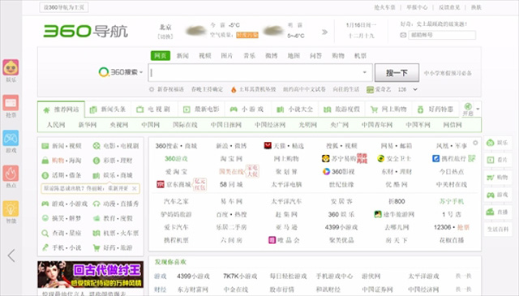This screenshot has width=519, height=296.
Task: Open the red wallet icon in left sidebar
Action: pos(11,103)
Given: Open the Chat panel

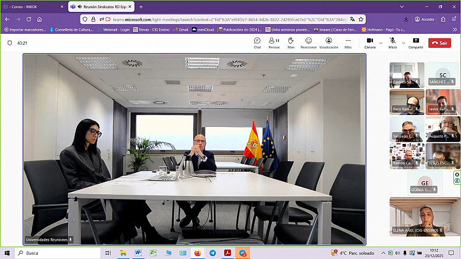Looking at the screenshot, I should tap(257, 42).
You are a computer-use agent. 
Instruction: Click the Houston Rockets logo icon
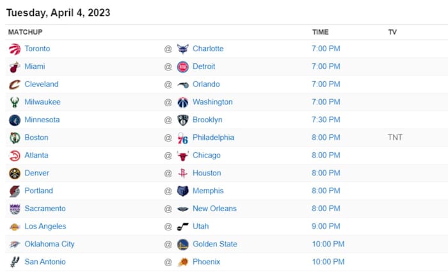pos(183,173)
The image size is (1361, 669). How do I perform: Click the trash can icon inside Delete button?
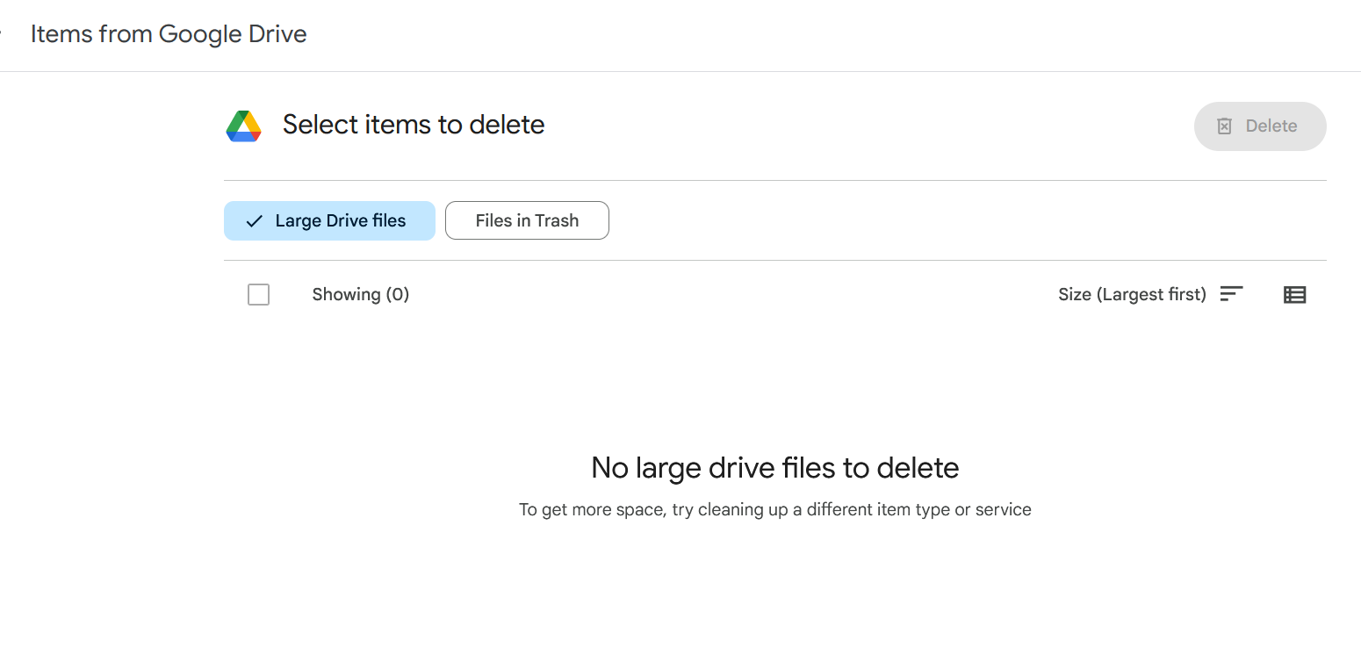click(1224, 126)
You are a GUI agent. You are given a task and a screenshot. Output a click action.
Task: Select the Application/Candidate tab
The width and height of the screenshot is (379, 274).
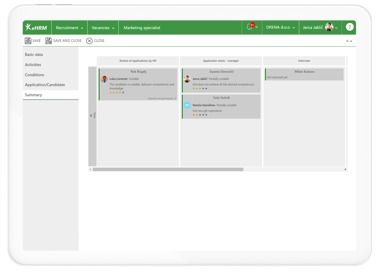45,85
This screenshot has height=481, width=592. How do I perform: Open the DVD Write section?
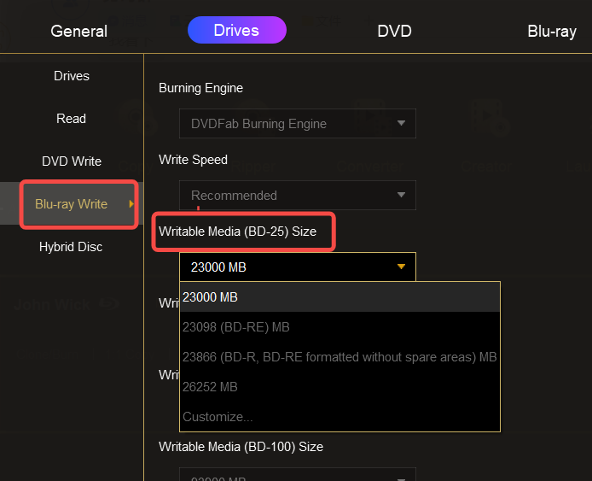[x=72, y=161]
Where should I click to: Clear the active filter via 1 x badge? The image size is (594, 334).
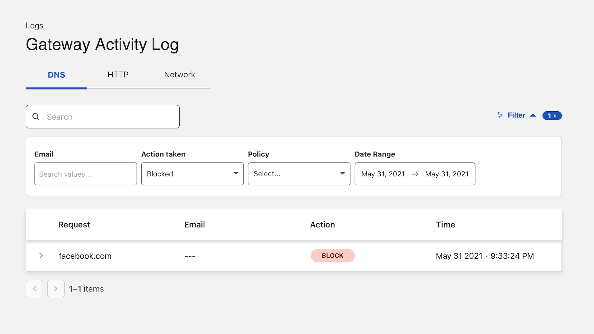tap(552, 116)
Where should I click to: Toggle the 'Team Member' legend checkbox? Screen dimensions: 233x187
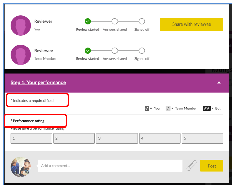168,108
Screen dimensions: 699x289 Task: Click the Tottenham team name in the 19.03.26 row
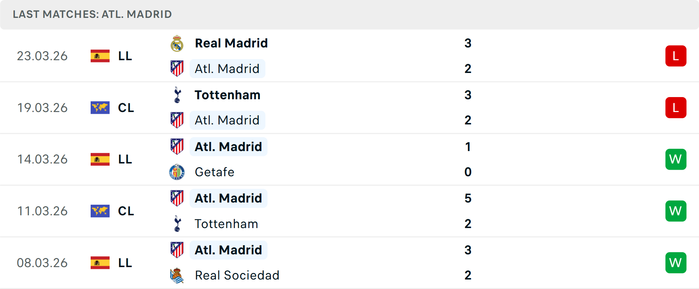click(x=227, y=95)
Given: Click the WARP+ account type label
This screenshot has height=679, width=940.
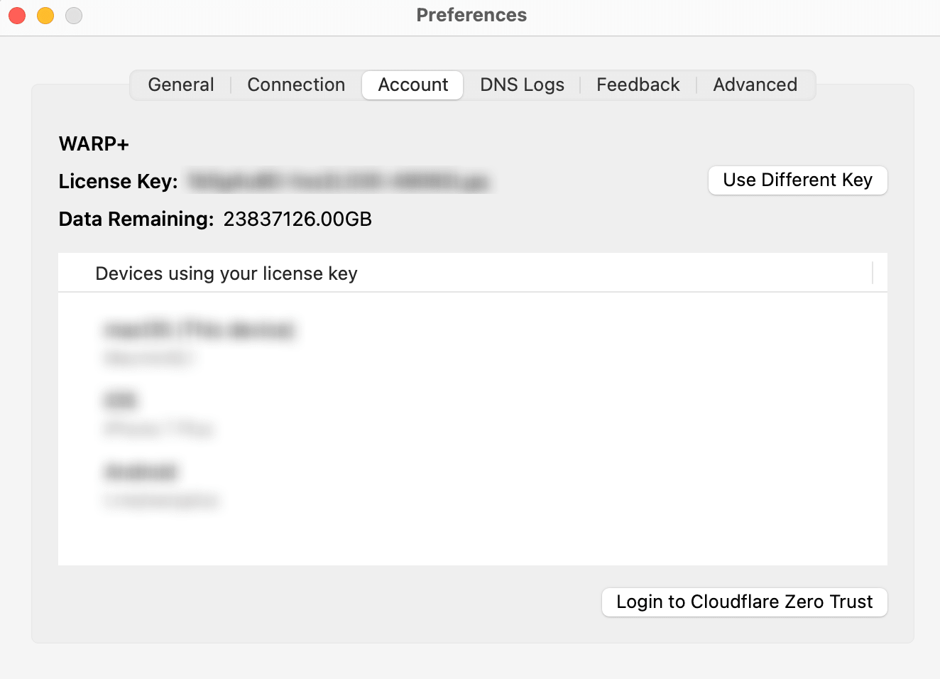Looking at the screenshot, I should click(x=94, y=144).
= = = =
**Directions:** Quote, word for word and nothing more, every line from the line with "Given: Open the Chat panel" to the end of the entries, including both ends; skip any pictures.

**Solution for this exercise:**
Given: Open the Chat panel

Looking at the screenshot, I should tap(257, 42).
You are a computer-use agent. 
Instruction: Click the Houston Rockets logo icon
pos(183,173)
The image size is (1361, 669). How do I perform: Click the trash can icon inside Delete button?
click(1224, 126)
You are a GUI agent. You are given a task and a screenshot. Output a click action.
Task: Select the Application/Candidate tab
The width and height of the screenshot is (379, 274).
45,85
This screenshot has height=481, width=592. How do I perform: Open the DVD Write section?
[x=72, y=161]
Where should I click to: Clear the active filter via 1 x badge? The image size is (594, 334).
tap(552, 116)
Where should I click to: Toggle the 'Team Member' legend checkbox? Screen dimensions: 233x187
168,108
Screen dimensions: 699x289 Task: Click the Tottenham team name in the 19.03.26 row
click(x=227, y=95)
Given: Click the WARP+ account type label
This screenshot has height=679, width=940.
Looking at the screenshot, I should click(x=94, y=144).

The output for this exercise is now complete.